Harvesting scripts and docker issues

There are problems with the harvesting scripts, instructions and docker integrations. Here are the ones I had when trying to harvest the data.

README instructions incorrect

The README says:

The -app parameter will trigger a harvest of the resources stored in the Git LFS subdirectories data/rare and data/faidare filtered or not (wheatis and brc4env rely on faidare and rare data respectively).

But that's not actually the case. We still have to pass the -data option when using the -app option.

The README also shows example docker commands for indexing RARe data, but they're missing the -data option, which is necessary.

Dockerfile reproducibility

The Dockerfile uses an untagged base image (alpine). So from one build to another of the Dockerfile, we don't end up with the same result. And it's an issue because with the current alpine base image, the shell script files don't run correctly. In particular, they use find -ls and the -ls option doesn't exist when run using docker.

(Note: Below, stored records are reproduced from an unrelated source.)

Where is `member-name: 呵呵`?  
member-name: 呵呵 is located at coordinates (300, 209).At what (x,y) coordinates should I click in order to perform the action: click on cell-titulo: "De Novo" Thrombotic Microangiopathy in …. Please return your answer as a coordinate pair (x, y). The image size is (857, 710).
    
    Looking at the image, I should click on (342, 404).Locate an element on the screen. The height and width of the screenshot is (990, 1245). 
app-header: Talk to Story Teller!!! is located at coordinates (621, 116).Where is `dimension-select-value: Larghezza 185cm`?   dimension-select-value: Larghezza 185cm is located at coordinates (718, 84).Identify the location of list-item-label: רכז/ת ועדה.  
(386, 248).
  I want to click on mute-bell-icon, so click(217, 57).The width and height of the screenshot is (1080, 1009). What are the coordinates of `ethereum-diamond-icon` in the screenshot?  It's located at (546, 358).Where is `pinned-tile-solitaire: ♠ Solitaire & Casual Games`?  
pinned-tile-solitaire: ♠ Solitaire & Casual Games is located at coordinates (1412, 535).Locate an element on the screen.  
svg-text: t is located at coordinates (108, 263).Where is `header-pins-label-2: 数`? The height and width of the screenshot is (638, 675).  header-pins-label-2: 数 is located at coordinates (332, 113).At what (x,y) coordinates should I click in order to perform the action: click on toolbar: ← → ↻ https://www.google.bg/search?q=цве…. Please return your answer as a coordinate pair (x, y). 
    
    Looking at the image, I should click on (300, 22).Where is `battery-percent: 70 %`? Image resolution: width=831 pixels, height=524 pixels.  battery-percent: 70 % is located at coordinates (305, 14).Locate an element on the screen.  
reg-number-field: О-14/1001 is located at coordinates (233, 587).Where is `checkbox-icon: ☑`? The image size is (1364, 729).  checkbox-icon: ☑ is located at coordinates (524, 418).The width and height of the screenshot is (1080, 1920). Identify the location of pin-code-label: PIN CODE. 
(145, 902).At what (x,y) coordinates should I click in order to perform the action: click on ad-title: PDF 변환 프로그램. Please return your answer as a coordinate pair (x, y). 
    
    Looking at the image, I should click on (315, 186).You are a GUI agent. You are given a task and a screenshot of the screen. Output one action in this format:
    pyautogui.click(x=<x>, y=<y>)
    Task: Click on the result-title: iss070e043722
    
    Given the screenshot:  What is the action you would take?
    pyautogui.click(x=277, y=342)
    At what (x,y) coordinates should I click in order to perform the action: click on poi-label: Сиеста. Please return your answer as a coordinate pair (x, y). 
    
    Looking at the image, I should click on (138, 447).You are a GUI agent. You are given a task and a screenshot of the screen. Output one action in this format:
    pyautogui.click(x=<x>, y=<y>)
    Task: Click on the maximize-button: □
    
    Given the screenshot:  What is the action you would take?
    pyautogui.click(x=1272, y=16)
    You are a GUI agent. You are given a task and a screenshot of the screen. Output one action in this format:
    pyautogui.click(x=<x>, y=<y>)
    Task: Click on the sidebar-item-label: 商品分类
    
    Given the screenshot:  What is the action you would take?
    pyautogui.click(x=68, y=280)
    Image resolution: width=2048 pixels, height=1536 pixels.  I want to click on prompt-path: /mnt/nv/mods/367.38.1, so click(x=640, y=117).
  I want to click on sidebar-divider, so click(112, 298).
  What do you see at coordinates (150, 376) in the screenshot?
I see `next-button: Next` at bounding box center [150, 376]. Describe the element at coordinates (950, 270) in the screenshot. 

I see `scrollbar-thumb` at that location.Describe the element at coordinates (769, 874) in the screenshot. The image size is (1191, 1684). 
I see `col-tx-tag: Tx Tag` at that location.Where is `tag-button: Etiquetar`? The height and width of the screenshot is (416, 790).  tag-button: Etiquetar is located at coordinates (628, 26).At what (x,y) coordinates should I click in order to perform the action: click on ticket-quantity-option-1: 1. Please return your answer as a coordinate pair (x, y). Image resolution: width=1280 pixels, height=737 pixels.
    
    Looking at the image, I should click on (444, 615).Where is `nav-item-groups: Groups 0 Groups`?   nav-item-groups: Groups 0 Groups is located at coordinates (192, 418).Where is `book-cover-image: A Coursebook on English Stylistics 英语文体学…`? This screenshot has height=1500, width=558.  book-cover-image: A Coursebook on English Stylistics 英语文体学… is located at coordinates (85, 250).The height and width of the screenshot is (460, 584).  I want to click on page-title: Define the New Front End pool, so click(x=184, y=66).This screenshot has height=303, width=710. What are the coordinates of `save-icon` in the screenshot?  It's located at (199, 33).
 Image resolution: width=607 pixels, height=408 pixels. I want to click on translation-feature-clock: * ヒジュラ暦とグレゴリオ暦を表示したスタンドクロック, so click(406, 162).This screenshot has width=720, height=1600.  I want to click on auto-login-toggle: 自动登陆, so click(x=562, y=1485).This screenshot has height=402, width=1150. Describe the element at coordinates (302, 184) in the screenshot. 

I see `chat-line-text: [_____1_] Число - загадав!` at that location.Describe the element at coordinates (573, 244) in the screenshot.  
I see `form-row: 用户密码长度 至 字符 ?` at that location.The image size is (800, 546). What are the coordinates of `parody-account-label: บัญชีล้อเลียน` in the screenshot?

Besides, even when removing that option from the shell scripts, building the image and running it, the script ends up failing with the following error:

Index data and suggestions...
Using timestamp corresponding to date: Fri Dec 20 10:47:26 UTC 2024
Indexing files from /opt/data/faidare/data into index located on elasticsearch:9200/faidare_search_dev-tmstp1734691646-resource-index with 4 parallel threads...
0% 0:8=0s /opt/data/faidare/data/datadiscovery-1.json.gz elasticsearch                                                    parallel: This job failed:
index_resources /opt/data/faidare/data/INRAE-URGI_Alvis_OMTD_1.json.gz data-INRAE-URGI_Alvis_OMTD_1.json elasticsearch

real	0m0.223s
user	0m0.179s
sys	0m0.106s
A problem occured (code=2) when trying to index data 
 	from /opt/data/faidare on faidare application and on dev environment
ERROR related to Elasticsearch API usage found when indexing /tmp/bulk/faidare-dev/data-INRAE-URGI_Alvis_OMTD_1.json-resources.log.gz
ERROR related to Elasticsearch API usage found when indexing /tmp/bulk/faidare-dev/data-INRAE-URGI_unfiltered_AoEwM2EyMTllZjU2ZWY4ZTM2YQ.json-resources.log.gz
ERROR related to Elasticsearch API usage found when indexing /tmp/bulk/faidare-dev/data-IPK_unfiltered_3.json-resources.log.gz
ERROR related to Elasticsearch API usage found when indexing /tmp/bulk/faidare-dev/data-datadiscovery-1.json-resources.log.gz
Error when indexing data, see errors above. Exiting.